* 原文 *
"""

心理学者の河合隼雄氏は、これを「『古事記』で重要」と説いています。

「これを見ると、(この神話で)順次に適切に『見畏む』体験がなされてきていることがわかる。
『畏む』は、単なる恐怖を越えた体験である。
日本神話の神と人との連続性の強さから考えて、これらの『畏む』体験は、神々のことではあるが、人間の宗教体験のもっとも素朴で、根元的なことについて語っていると受け止めることができる」

最初の「見畏む」は、
伊邪那岐命さまが、愛する妻を追いかけて
黄泉の国へいき、妻からは「見るな」と言われていたのに
見てしまって……。
凄まじい「腐乱死体」となった妻を“見て畏む”。
ここから、神話の物語では、生と死の世界がはっきりと分かれ、
初の夫婦神の伊邪那岐命さまと、国母の伊邪那美命さまの
「別れ」が綴られています

もう一つ、「見畏む」は、
天孫降臨した邇邇芸命(ににぎのみこと)さま。
山の神の姫神の木花佐久夜毘賣(このはなさくやひめ)に一目惚れして、プロポーズしましたよね。

"""

* データ一覧 *
"""

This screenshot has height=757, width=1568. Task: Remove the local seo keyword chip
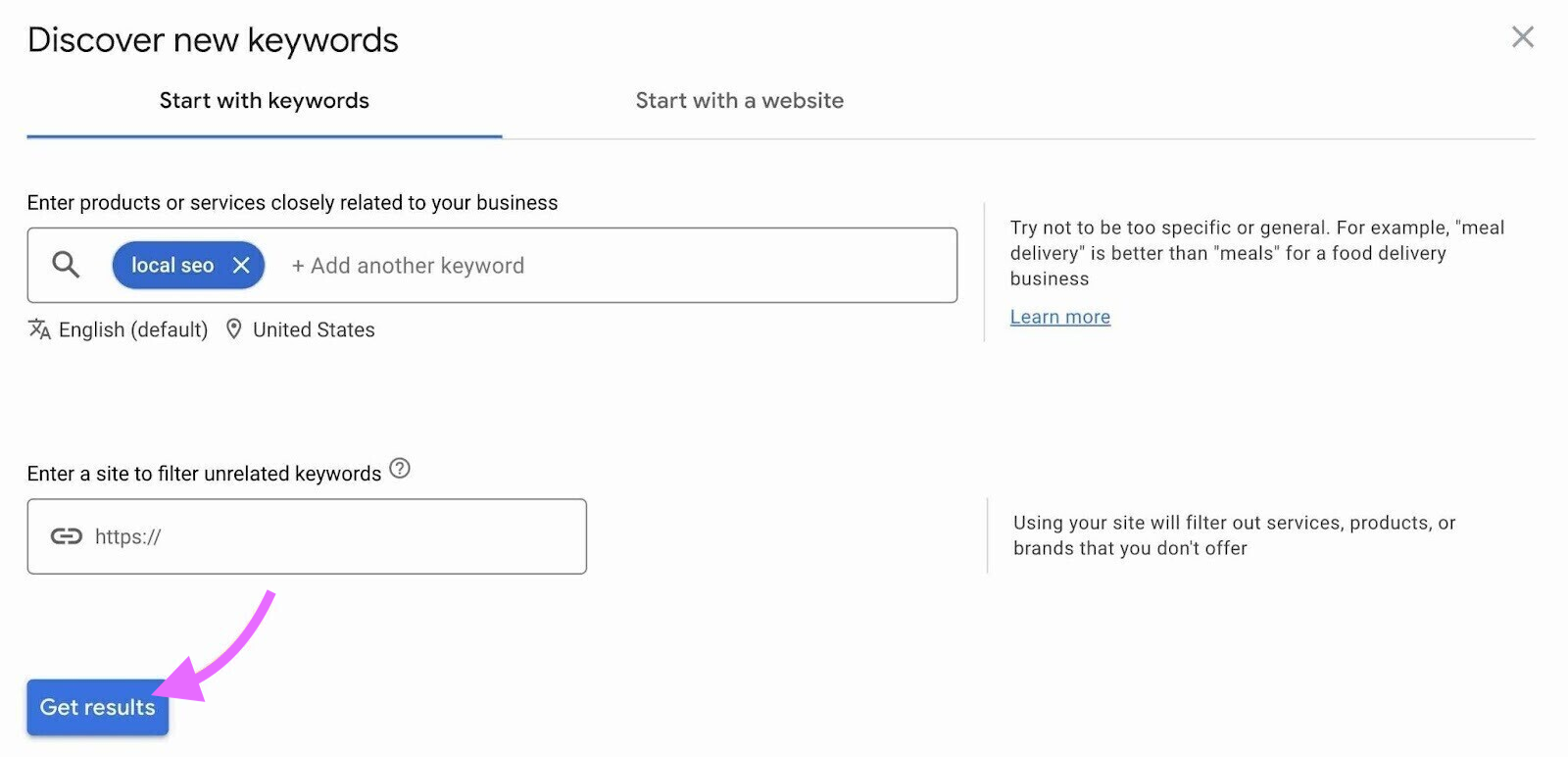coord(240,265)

"""
"""

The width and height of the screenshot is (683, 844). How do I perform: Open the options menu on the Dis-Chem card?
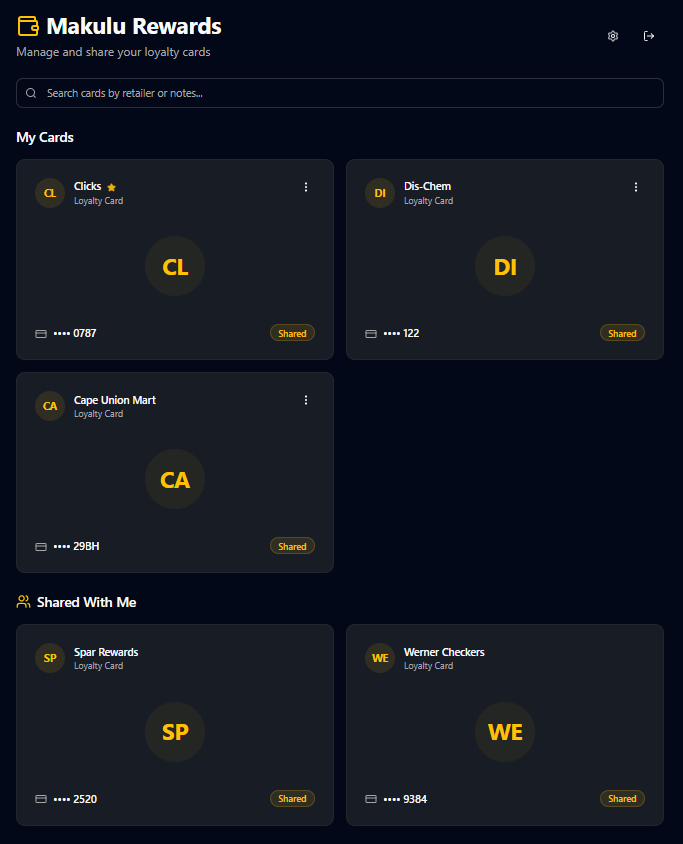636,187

"""

* 出題 *
原文のうち、「日本神話の神と人との連続性の」から始まり「天孫降臨した邇邇芸命(ににぎのみこと)さま。」までの箇所を、一字一句変えずに書き写してください。

* 解答例 *
日本神話の神と人との連続性の強さから考えて、これらの『畏む』体験は、神々のことではあるが、人間の宗教体験のもっとも素朴で、根元的なことについて語っていると受け止めることができる」

最初の「見畏む」は、
伊邪那岐命さまが、愛する妻を追いかけて
黄泉の国へいき、妻からは「見るな」と言われていたのに
見てしまって……。
凄まじい「腐乱死体」となった妻を“見て畏む”。
ここから、神話の物語では、生と死の世界がはっきりと分かれ、
初の夫婦神の伊邪那岐命さまと、国母の伊邪那美命さまの
「別れ」が綴られています

もう一つ、「見畏む」は、
天孫降臨した邇邇芸命(ににぎのみこと)さま。